In her paper [15], Bainbridge states that new concepts are required in order to appropriately model the human execution of complex dynamic tasks. She specifically calls for situation-sensitive models that more accurately describe how humans actually perform these tasks. Our formulated approach defines a methodology for modularizing the implicit primitive expert knowledge as a finite group of skills that are situation-related. It is composed of two parts: 1) the modeling of low level functions that represent implicit knowledge, and 2) the symbolically represented high level cognitive process that determines the situation in which the expert finds him/herself. Our approach focuses on the first part. The skills related to the low-level functions can be observed and learned using neural networks.

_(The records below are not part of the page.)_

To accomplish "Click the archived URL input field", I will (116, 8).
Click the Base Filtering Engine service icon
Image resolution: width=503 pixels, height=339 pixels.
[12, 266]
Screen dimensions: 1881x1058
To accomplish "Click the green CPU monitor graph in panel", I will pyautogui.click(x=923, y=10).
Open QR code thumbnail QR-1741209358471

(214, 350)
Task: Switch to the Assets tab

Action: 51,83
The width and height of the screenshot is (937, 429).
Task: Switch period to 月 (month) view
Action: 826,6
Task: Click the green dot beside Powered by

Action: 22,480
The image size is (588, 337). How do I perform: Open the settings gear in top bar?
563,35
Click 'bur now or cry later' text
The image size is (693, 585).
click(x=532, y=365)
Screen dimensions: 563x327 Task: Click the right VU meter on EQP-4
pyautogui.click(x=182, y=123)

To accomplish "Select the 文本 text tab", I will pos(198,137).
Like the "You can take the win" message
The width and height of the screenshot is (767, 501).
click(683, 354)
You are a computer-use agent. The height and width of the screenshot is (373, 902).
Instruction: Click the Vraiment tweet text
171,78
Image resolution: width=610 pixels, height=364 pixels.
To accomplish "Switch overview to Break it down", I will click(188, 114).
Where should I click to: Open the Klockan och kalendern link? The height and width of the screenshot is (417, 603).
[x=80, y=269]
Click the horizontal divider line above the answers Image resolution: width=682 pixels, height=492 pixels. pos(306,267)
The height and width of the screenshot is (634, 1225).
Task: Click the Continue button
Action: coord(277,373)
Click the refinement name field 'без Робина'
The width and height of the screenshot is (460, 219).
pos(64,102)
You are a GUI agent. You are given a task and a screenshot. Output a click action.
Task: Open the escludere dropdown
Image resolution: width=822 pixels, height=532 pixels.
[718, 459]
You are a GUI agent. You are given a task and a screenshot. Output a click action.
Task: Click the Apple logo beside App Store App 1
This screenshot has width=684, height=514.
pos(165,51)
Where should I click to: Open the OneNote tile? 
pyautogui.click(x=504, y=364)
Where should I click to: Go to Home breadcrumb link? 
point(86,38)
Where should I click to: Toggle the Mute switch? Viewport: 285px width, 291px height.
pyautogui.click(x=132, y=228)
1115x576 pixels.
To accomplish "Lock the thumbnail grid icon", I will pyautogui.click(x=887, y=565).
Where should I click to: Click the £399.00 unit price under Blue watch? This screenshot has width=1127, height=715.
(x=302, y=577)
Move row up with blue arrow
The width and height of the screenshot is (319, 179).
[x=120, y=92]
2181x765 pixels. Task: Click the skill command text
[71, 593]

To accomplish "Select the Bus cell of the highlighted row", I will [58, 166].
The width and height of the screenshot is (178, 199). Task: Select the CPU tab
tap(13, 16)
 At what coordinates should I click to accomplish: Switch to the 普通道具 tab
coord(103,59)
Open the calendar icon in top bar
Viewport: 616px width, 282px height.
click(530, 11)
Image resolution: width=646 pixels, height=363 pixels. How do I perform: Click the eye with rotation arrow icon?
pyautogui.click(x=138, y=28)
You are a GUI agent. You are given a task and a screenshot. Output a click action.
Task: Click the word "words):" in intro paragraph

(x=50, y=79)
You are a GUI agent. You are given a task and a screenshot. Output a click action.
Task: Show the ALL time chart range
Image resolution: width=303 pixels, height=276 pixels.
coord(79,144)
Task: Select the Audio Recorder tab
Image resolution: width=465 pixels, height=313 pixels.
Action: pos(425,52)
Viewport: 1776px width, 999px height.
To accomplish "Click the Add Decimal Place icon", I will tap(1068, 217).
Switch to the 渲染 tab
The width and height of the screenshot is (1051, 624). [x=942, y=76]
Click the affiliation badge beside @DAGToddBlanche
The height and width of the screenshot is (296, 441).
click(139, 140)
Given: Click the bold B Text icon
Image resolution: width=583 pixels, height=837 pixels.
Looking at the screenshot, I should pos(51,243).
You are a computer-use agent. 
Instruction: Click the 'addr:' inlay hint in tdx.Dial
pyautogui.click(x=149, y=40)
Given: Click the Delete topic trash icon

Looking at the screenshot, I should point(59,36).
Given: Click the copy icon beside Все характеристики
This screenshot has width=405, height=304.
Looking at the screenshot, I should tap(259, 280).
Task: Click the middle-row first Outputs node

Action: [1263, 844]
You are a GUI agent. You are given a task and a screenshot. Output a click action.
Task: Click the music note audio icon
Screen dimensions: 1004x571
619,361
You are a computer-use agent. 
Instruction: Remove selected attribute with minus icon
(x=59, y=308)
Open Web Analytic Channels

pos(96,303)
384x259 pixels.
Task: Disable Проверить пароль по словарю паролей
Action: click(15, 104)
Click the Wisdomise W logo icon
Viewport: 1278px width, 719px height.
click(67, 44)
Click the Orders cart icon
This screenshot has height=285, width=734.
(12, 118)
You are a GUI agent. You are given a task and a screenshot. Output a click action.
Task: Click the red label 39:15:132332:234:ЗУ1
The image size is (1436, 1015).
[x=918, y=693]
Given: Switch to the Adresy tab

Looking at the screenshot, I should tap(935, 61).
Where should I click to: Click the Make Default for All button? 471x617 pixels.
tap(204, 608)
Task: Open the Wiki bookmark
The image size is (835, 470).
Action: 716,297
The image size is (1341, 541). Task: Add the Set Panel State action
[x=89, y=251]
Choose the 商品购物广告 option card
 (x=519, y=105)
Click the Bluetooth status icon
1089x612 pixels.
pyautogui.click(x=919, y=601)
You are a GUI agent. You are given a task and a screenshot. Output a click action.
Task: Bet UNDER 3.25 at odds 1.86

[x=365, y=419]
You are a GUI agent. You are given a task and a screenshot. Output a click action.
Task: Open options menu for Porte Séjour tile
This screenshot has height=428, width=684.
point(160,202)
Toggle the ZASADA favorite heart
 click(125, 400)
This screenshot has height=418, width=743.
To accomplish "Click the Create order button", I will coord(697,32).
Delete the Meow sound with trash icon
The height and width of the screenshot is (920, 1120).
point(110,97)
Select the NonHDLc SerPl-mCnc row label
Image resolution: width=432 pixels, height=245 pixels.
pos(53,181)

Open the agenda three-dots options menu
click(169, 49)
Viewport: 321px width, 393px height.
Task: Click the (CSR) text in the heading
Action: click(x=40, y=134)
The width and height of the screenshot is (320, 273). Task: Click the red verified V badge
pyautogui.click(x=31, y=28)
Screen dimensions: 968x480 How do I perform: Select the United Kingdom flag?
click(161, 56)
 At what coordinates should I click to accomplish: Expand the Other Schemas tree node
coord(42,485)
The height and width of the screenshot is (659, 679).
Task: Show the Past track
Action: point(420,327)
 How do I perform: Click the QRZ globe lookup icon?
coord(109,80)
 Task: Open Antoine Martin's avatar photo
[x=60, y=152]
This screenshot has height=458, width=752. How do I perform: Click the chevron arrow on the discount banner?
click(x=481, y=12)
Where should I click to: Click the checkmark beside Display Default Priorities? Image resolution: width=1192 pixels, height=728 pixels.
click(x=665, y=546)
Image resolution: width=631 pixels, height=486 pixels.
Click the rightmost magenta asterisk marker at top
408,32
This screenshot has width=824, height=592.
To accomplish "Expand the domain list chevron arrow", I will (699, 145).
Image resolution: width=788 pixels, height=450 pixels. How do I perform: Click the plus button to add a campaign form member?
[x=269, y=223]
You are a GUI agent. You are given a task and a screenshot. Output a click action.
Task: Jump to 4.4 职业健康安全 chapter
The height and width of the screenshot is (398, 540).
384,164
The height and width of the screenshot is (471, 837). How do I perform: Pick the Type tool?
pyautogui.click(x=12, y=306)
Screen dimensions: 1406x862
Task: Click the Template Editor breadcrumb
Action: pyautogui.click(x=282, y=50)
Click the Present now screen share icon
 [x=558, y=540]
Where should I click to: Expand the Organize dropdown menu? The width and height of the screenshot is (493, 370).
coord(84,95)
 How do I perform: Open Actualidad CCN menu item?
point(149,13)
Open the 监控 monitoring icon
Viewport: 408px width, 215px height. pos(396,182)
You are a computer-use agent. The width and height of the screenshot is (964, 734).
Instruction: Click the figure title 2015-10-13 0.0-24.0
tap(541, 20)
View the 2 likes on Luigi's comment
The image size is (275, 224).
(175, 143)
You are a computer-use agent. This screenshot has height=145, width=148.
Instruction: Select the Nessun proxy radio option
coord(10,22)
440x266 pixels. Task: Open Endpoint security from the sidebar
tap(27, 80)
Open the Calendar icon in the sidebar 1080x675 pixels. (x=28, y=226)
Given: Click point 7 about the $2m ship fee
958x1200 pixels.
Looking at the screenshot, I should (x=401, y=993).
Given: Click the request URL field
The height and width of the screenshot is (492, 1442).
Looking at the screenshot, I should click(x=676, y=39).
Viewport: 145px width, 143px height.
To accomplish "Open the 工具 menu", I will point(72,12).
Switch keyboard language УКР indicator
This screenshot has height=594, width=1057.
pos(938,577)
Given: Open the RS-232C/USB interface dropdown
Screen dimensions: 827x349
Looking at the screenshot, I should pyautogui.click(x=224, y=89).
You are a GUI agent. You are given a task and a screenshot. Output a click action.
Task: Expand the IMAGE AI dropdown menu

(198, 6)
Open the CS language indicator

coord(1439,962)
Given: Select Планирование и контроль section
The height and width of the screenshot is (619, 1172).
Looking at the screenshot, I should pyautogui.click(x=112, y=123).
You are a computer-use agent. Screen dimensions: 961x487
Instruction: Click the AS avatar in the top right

Furthermore, a global symbolic reasoner

applies high level symbolic knowledge for assessing the current overall situation. This reasoner permits the learned knowledge units to handle new compound situations not previously encountered. The formulated ideas are intended to be generic, so that one may apply the same concepts to capture and represent knowledge from different simulations.

4.1 Definition of Essential Variables and Attributes Regardless of the simulation domain, there are a number of steps that must be taken to prepare SAM for learning by observation. These include: • • •

Identification of the Control Entity(ies) Identification of the Control Variables Selection of the attributes that should be monitored

A control entity is the set of mechanisms that permit an expert to manipulate the state of the current environment based on the changing dynamics of his/her present surroundings. The selected control entity used by the expert depends heavily on the simulation domain. In a driving simulation the control entity represents the car or vehicle used by the expert to travel from one location to another. It must be easily identifiable. Selection of the appropriate control entity(ies) is domain dependent and is left to the expert to make the final decision.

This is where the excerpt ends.